From: Henricksen, Clifford
Sent: Monday, December 14, 1998 10:35 AM
To: Jacob, Ken
Subject: MUZO Muzin' Part "n"
This is to document my recent experience with the MUZO stack (2: 4' arrays) in a live music application. Joe and I put one together, with nice big guitar-amp handles, and I voiced it on Friday afternoon in the Monster Lab using a Rane parametric and Bose 1800 amp with 402 controller cards as a place to start. Mongo, The Lab Troll (Steve) was a big help with putting it together. We put it on a 20"x20" plywood base, which has to change, but it worked for the moment.
I get calls semi-regularly to play with a rotating band of musicians who are experienced enough to do a tight pro gig without rehearsals. Everyone is cool and plays well, and we all get better-than-average pay. I played with the same core of players last Saturday and two Saturdays ago, this week being a blast (biker Christmas benefit bash at Ashland Fish & Game: trolls and babes).
Two weeks ago, (hereinafter, the "former" gig) I played with my usual AM Pro at head-height on a stand. I set up far stage left. Next to me was the bass player, then the drummer (traditionally in the center) and on far stage right the guitarist playing a Fender Twin (typical guitar 2x12 amp). In front of the drummer was the singer and bandleader, with a stage monitor. I played at a level that gave me a good mix with what I heard of the rest of the band, although the guitar could have been louder for me. Bass sounded great to me, as did my keyboards. The bass player, being a bit closer to the AM Pro, complained about high levels from the keys and could not "fade" towards the backline because it was too loud from the keys, which I found out after the gig (ah, communication). The guitarist and the drummer thought the keys were too soft and the singer/bandleader thought the keys were "just right". Can't please everyone, eh?
Contrast this to the biker bash a few nights ago. Of course, as predicted, when I set the 8' stack up, it was like the monkeys around the monolith scene in "2001: A Space Oddyssey". The big base was cumbersome but my impression is that these will be very easy to cart around. Once we started playing, everything was forgotten. After the first set, everyone came over and commented how "awesome" my sound was, and "what was in that (magic) speaker?". There was another keyboard player there, who was really a veteran pro piano (as opposed to "keyboard") player. We quickly got into him playing piano rhythm and some very funky clav parts and I happily played organ. We had a blast all night with this, the ultimate church rhythm section format. He was totally knocked out with my sound and wanted to know where he could buy one. I passed it off as something I was just "fooling around with", but everyone was amazed. On this particular gig, we were spread out much more than the former. I was way-far stage right, the piano player was to my left, then the drummer and singer in the middle, then the bassist to the left of drums and finally the guitarist at far stage left. This was a much more severe spacing than the former gig. Nevertheless, everyone complimented me on my tone, independent of where they were on the bandstand. The drummer was especially vocal about how good my sound was and how clear he could hear it, especially compared to the former gig two weeks ago. I, of course, set my level so that it was clear for me, and I still got these comments from the guitarist who was way far on stage left. As a personal reaction, I was totally satisfied with the sound I got and it had plenty of output for a totally commanding level on solos. I got some genuine applause on some solos, so the audience could hear me clear and clean also.
Now, I don't exaggerate or inflate things, unless it's just having fun with words. That's certainly not what I am doing here. Read this again and let it sink in. Basically, the thing works. I don't mean that it makes sound. I mean, given its original intention (not UIOA, but allowing musicians to be heard playing together on the bandstand), it has fulfilled its promise. It is at least a new and order-of-magnitued improved format for electric musicians' backline systems. It is so much better than amps at the knees decapitating the audience or amps at ear level decapitating whoever is next to it. Next is a demo of some kind with a full band. We'll have a few at the Christmas party.
You can build a new business on this (and put it in the pro catalog also). Just thought you'd be interested, pardner.

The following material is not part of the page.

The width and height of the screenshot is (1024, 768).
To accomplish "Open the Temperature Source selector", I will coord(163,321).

What's interesting to note is that at this time we were still thinking of this invention as basically a backline amp.

In other words, even though we done a lot of earlier thinking about complete systems, this was not in our minds here.

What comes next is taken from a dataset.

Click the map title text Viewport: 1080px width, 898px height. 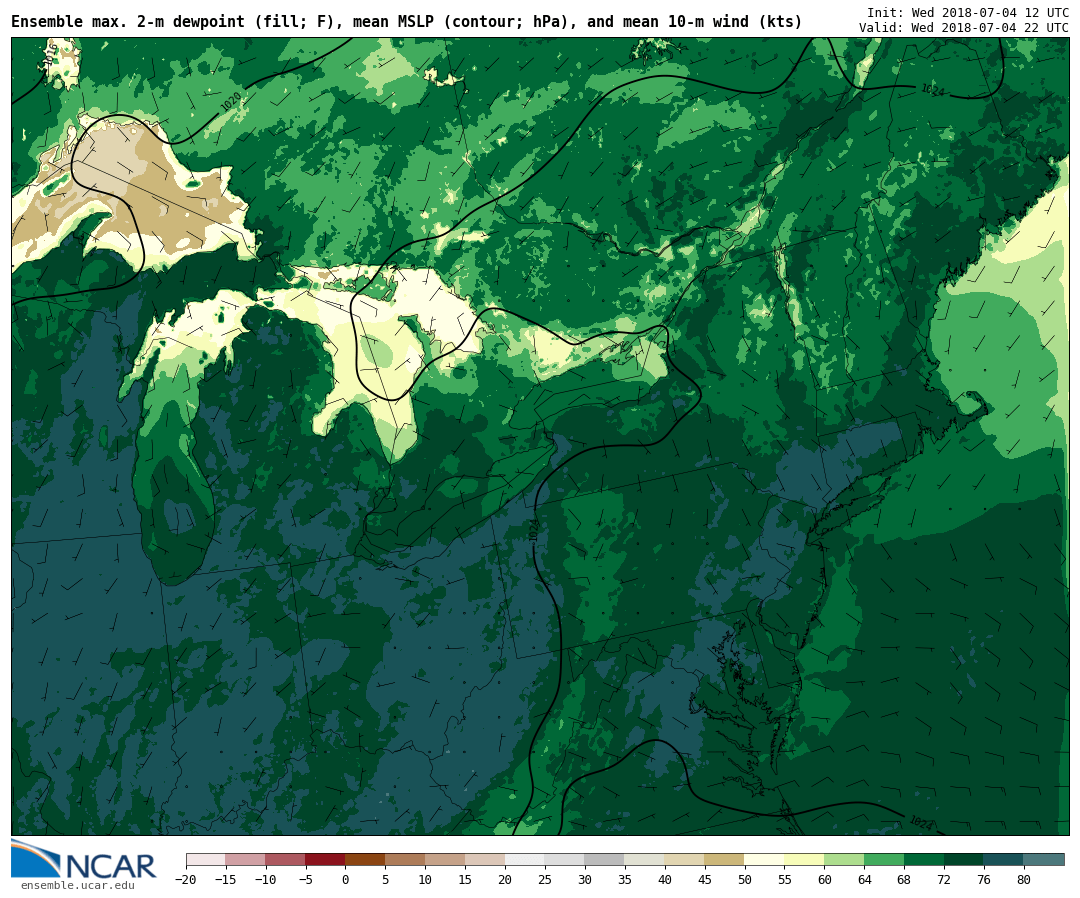(x=406, y=22)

Here's another communication I got from Cliff where he describes what it was like to play in a group using a triple system and he brought his new 8' tall speaker to use with his keys. He would do these shows, go out and play, and report back to me in emails. Then we would discuss what happened and what to do next.

I got a call to play keys in the backup band for an "oldies concert", basically backing the groups (or people from the groups) that had big radio hits when I was a teenager. This on its own was amazing, especially the backstage hang. Everyone was totally friendly and it was a very congenial atmosphere, full of war stories and good musical vibes. It was the usual big-theater show with a big rock and roll PA on either side of the stage, rhythm section amps, drums and monitors along the backline and a compliment of mics and stage wedges out front for the parade of singing groups that would perform that evening. There was lots of room on stage.
Behind the bandstand was a tall, stage-width, 8-foot-high pipe-and-drape curtain of black scrim, used as a backdrop for the show. It was pretty much like speaker grille cloth, as I could easily see through it, standing backstage. So I decided to set my system up behind the scrim, right behind where I was set up. Nobody paid any attention to this, as everyone was tuning up and the sound guys were busy doing their thing. But my setup was (to me anyway) like magic. The system was totally hidden, invisible, and the sound was everywhere. I had tons of gain and it sounded great, so I felt like King Kong and was anxious to start playing. We ran through tunes for all the acts and the sound guys got a balance out front. Halfway through the sound check, the sound guys came up to the front of the stage, pointed at me and said I was “too loud” (“Out, damned spott!!!”). Ever been singled out on stage, while everyone else stares at you? Not that great. And I thought the balance was perfect. “What’s this all about”, I thought. The conversation went something like this:
“Am I in the monitors?”
“Yeah, of course”
”Am I in the front system?”
”Of course…”
“Look; humor me. Take me out of the monitors and take me out of the mains. I know this sounds weird, but my system will cover everything.’ I told them to see what they ended up with as a mix by having my setup just naturally bleed into the open mics on the front line.
They looked around a bit, couldn’t tell what “system” I was talking about, but with “oh my goh-idd, not another sound dweeb” on their faces, the went to the mixer and did it, probably just to shut me up. But, now there were no keys in the monitors and no keys in the house system. We started to play again, to finish up the sound check. No problem, no pointing, just playing. “Must have worked”, I thought. Afterwards, they came up to me like wide-eyed “moonies” saying it sounded “great!!”.
By the time they adjusted the mix out front, there was "a touch" of keys in the house, probably because they could. The system pretty much covered the entire stage and the house. Everyone on the show complimented me on my sound and all said they could hear me well. My experience was totally satisfying too. I just love how my instruments breathe through the system.